Pushing a fuel cell imperative
Much of the AI boom’s focus is on massive hyperscaler campuses in rural areas, such as OpenAI’s Stargate project in Abilene, Texas, and beyond. But Sridhar insists fuel cells will not only be helpful, they’ll become imperative once the race is on to build more and more smaller data centers in increasingly urban areas closer to consumer demand.
“The only two raw materials [that AI needs] are data and electricity,” Sridhar said. “It’s extremely electricity intense. They have to produce their own power on site.
“You’re not going to have any choice but on-site power, because no city has the distribution network that can accommodate those kinds of big [electricity] loads,” Sridhar said, citing Memphis, Tennessee, as an example of public outcry amid rising emissions for powering data centers. “If it’s in your backyard or outside your office window, you want it to be clean.”
Elham Akhavan, Wood Mackenzie senior microgrid research analyst, said Bloom’s competitors—including FuelCell Energy, Doosan Group’s HyAxiom, and Plug Power—offer different variations on the technology but they have not yet scaled up as much as Bloom.
As the technology advanced, the fuel cell sector was able to reposition itself from being a mere provider of backup power to a primary power source—with the grid as the backup, she said.
“Bloom led fuel cell deployment across North America way before data center demand arrived,” Akhavan said. “It’s a prime power solution in a very small footprint, and rest of the land is available for the data centers.”
Domingues said Bloom has a multitude of factors working to its advantage, including a head start on competitors, a domestic manufacturing chain when Trump is pushing onshoring and tariffs, and an early bet on fuel cells for “stationary power” when many potential rivals focused on fuel cells for the transportation sector.
“Bloom bet on the stationary power path, and they also had strong relationships with some of the traditional data center market,” Domingues said. “That allows them some competitive advantages against their peers.”
The company is currently unprofitable. Bloom operated at a $29 million net loss in 2024, improved from a roughly $300 million loss in 2023. But Bloom also lost $66 million in the first half of 2025.
Sridhar insists the lack of profitability will be short lived. “We are not one of these companies that has to invest, invest, invest. We’ve already done that part the last 20 years. We have the flywheel spinning already. Accelerating is going to take less and less energy.”
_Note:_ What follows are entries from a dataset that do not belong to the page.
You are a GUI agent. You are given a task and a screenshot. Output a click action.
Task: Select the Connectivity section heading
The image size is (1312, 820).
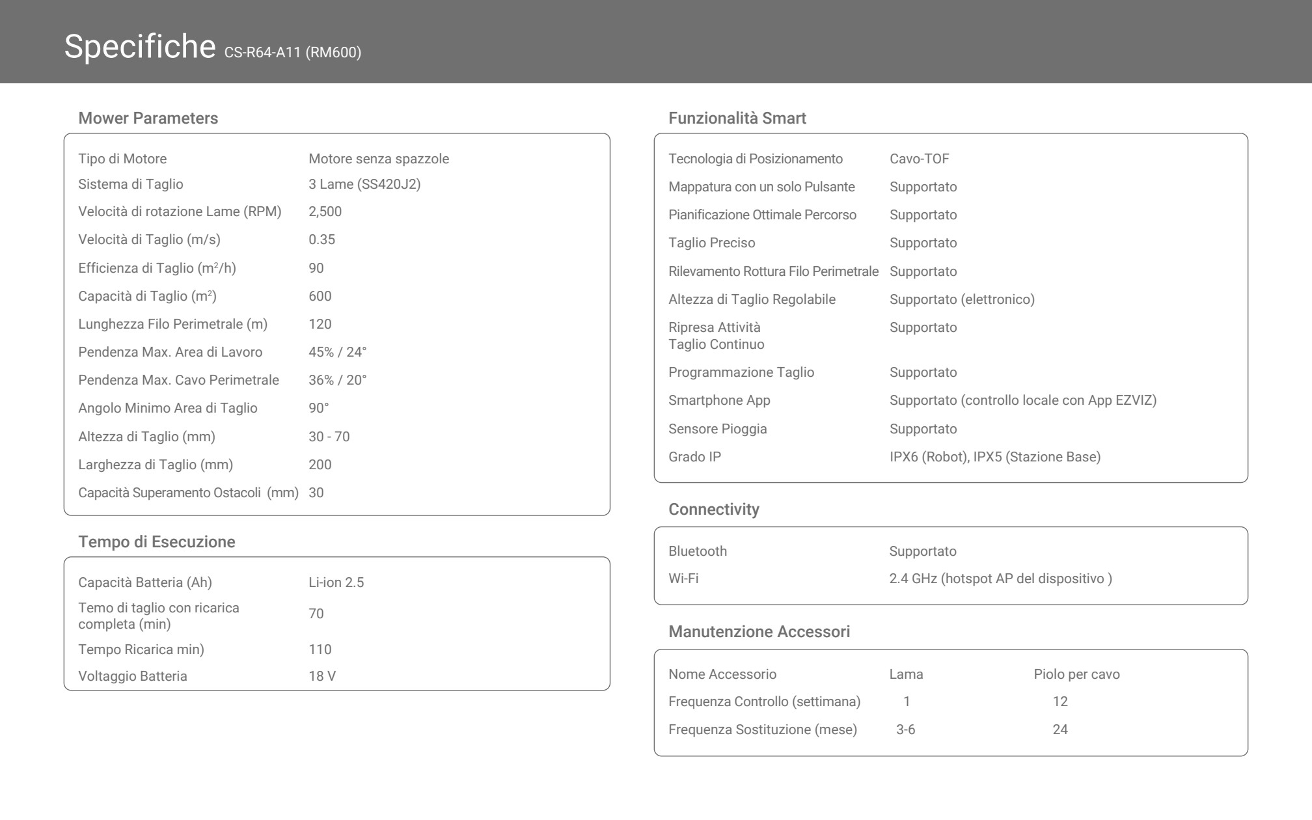point(714,510)
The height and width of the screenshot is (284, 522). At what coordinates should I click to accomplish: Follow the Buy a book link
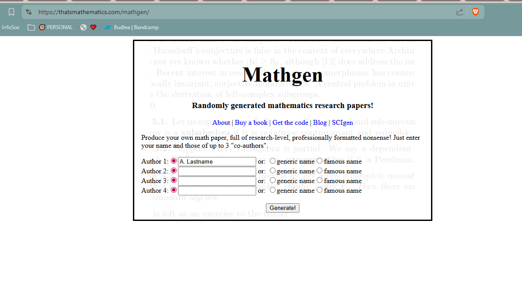[251, 123]
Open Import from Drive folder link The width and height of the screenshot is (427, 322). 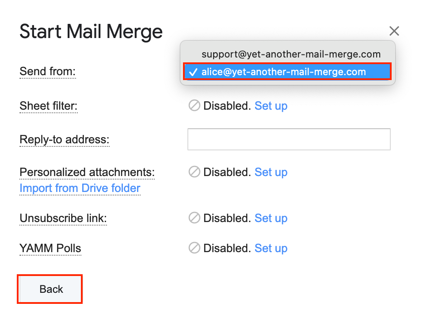pyautogui.click(x=80, y=188)
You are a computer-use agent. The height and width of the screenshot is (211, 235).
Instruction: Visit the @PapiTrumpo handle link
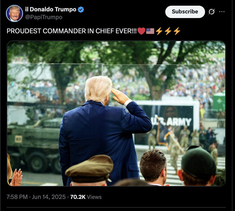point(44,17)
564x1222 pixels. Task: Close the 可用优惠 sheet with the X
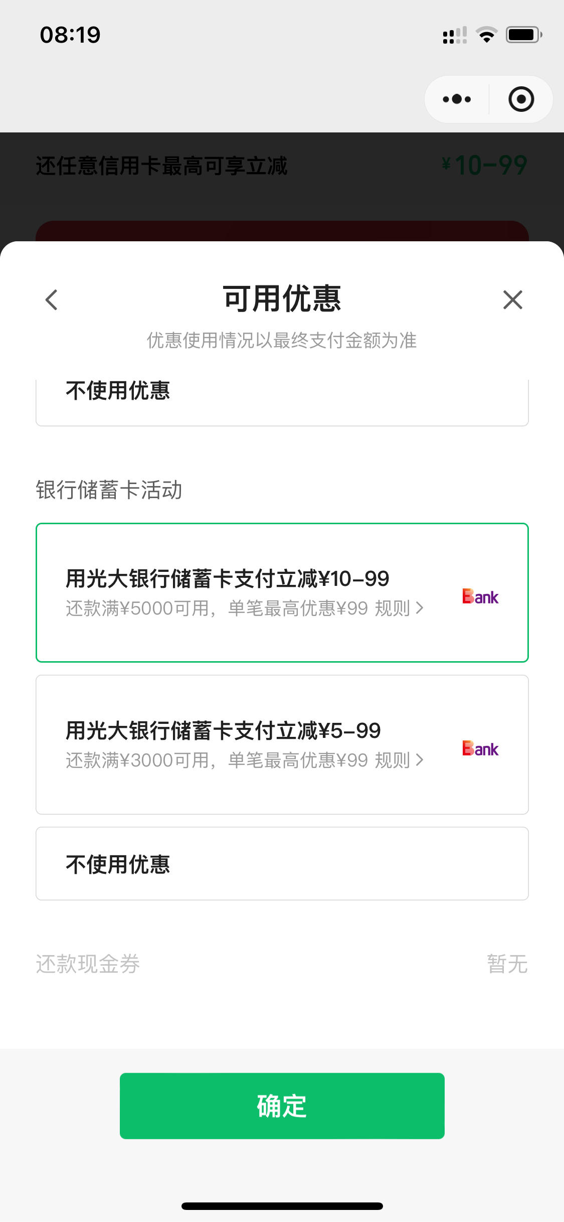(x=512, y=300)
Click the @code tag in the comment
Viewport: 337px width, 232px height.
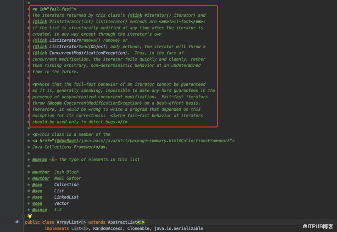coord(55,103)
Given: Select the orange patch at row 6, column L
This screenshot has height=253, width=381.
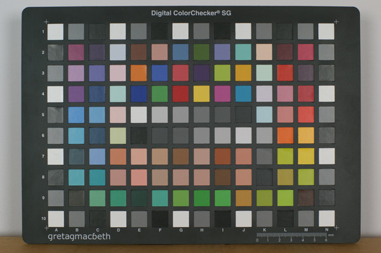Looking at the screenshot, I should click(x=285, y=135).
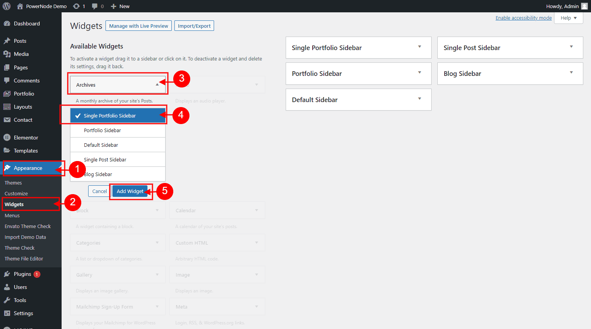This screenshot has width=591, height=329.
Task: Open the Media library menu
Action: click(21, 54)
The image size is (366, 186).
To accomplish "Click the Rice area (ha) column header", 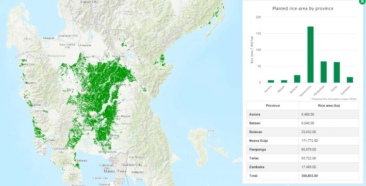I will point(329,105).
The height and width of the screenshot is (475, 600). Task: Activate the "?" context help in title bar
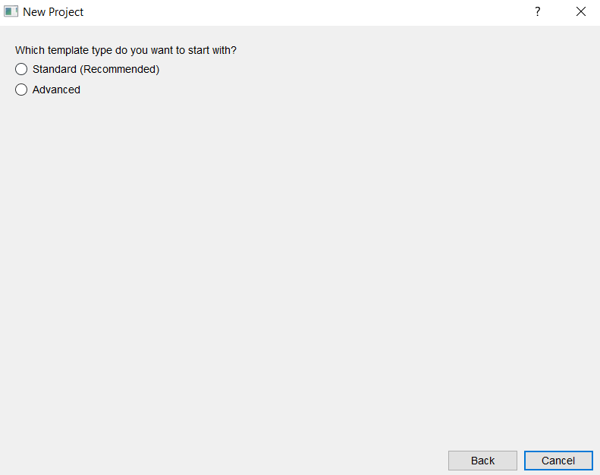(x=537, y=12)
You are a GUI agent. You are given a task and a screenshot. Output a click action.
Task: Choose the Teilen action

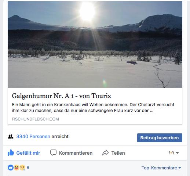pyautogui.click(x=118, y=153)
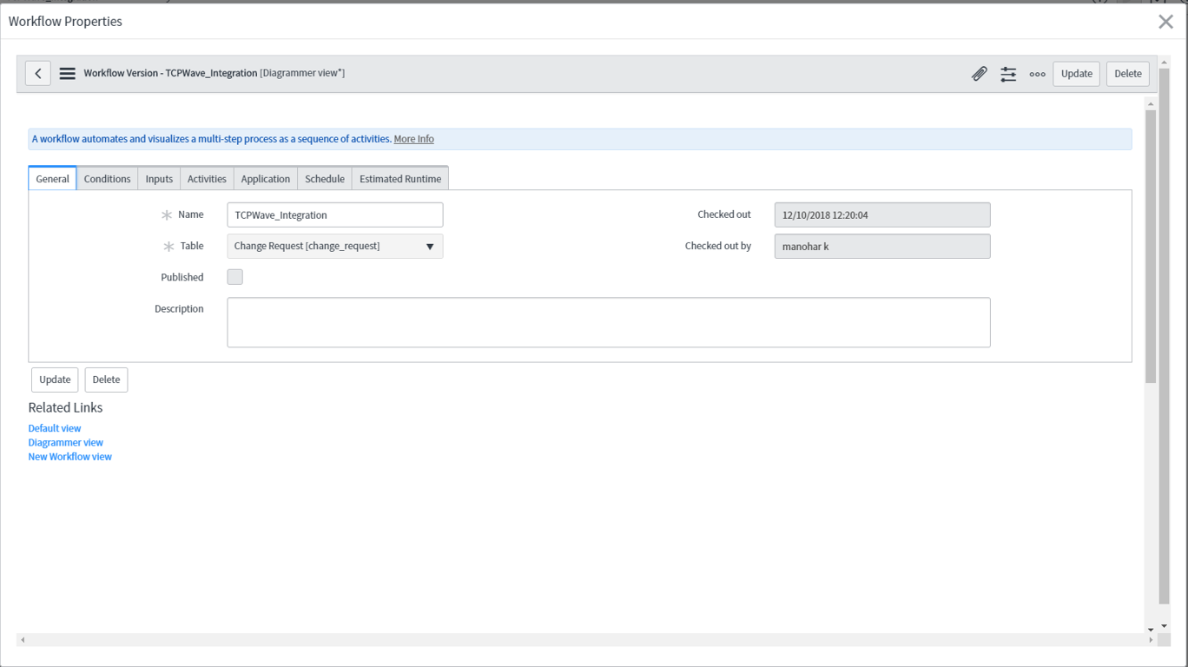Screen dimensions: 1188x667
Task: Click the Delete button below the form
Action: (x=106, y=380)
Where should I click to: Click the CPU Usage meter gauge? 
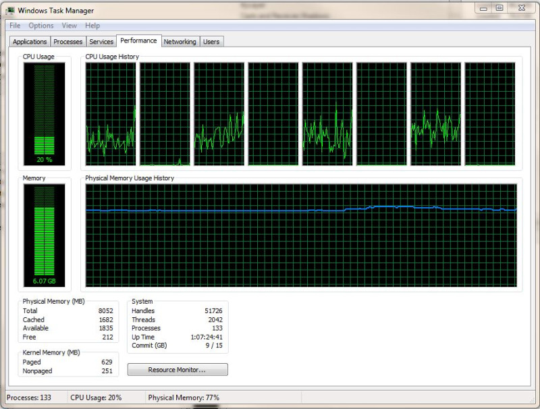pyautogui.click(x=45, y=111)
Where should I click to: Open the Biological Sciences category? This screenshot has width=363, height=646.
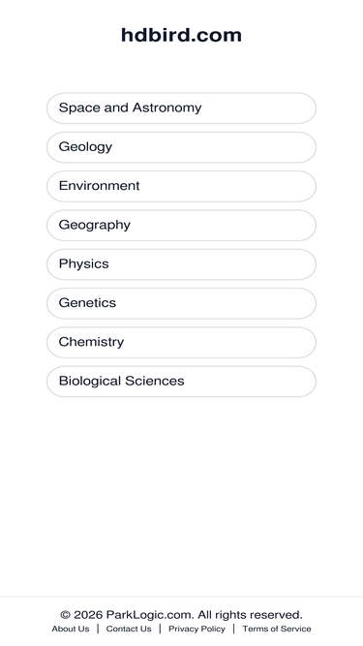(x=181, y=382)
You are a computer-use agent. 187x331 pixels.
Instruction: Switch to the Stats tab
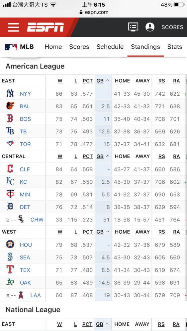pos(174,47)
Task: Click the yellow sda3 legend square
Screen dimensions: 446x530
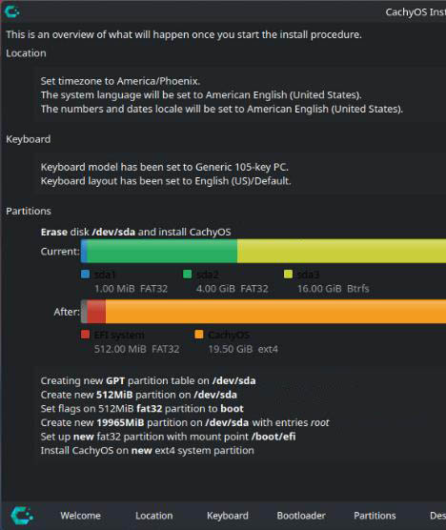Action: click(288, 275)
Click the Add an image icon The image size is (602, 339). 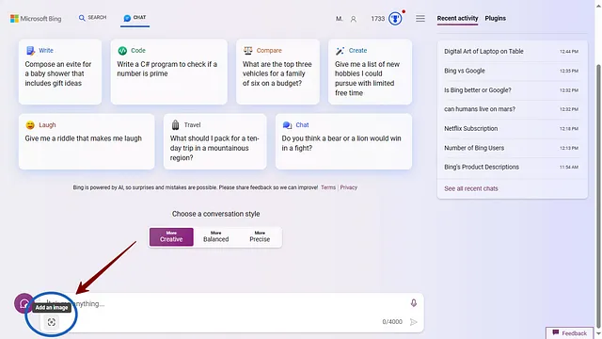coord(52,322)
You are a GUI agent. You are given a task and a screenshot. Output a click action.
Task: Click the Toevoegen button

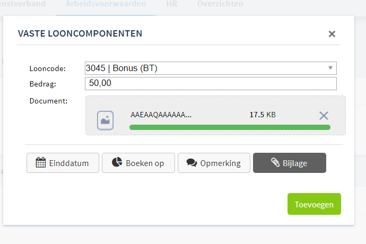click(x=314, y=204)
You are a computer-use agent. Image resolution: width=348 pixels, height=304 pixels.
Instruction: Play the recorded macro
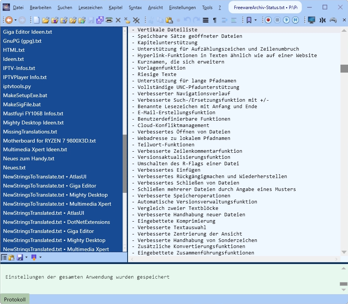coord(286,20)
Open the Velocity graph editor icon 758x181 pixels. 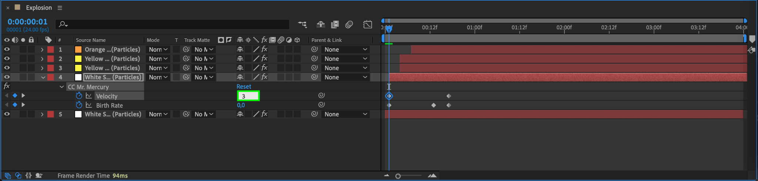tap(89, 96)
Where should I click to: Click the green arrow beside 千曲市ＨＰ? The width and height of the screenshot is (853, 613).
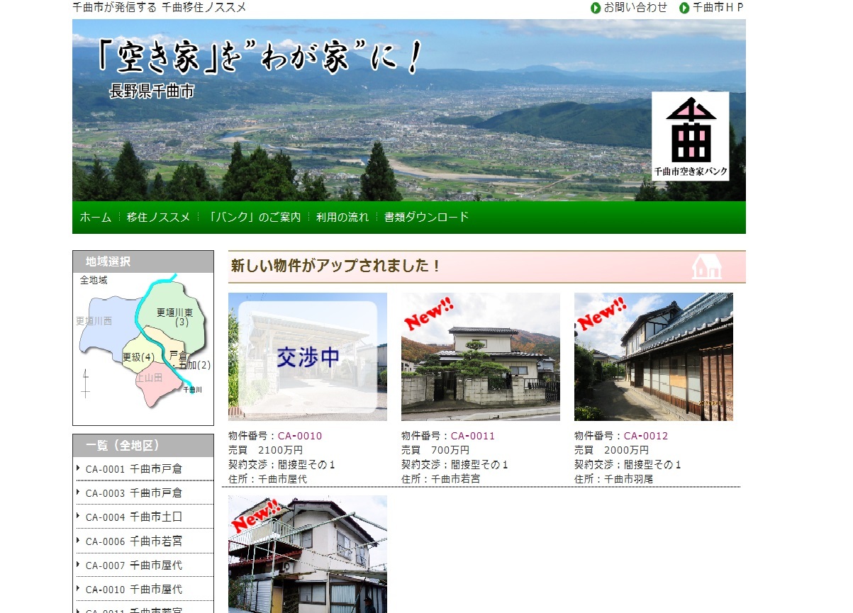click(x=684, y=8)
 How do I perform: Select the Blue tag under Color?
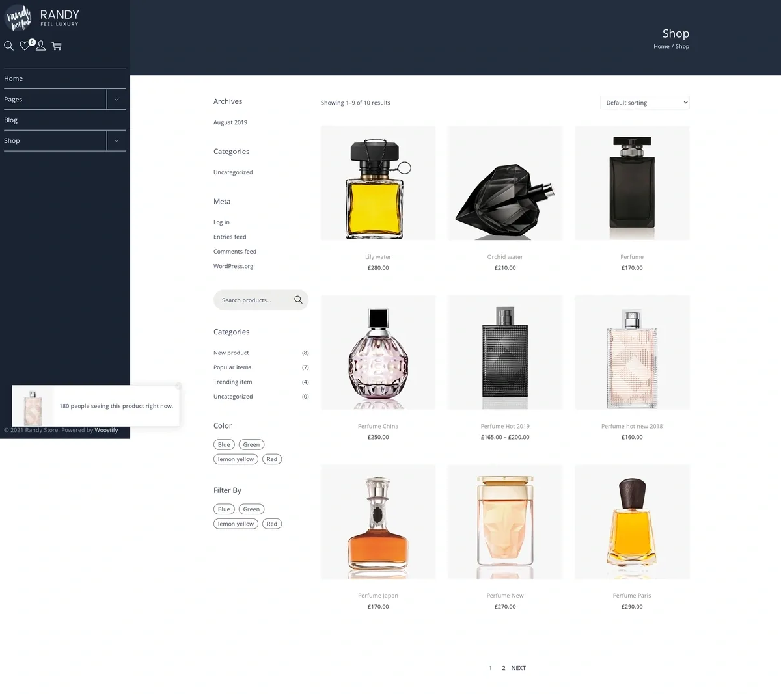pyautogui.click(x=224, y=444)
Sridhar said Bloom intentionally built its manufacturing plants as exact copies so they can continue to scale up more quickly to match demand and offer rapid returns on investment. “We believe the market demand is going to be there because electricity abundance is what’s going to generate a better quality of life and wealth in a digitized world,” he said.
Sridhar is still inspired by his dreams of Mars: “Living off the land is truly what an explorer does. So, I started producing oxygen, breathing air, water, electricity, heat on Mars so someday humans can live there,” he said. On Earth, “Clean energy is what we need on the planet in a very reliable way, everywhere, and with access.”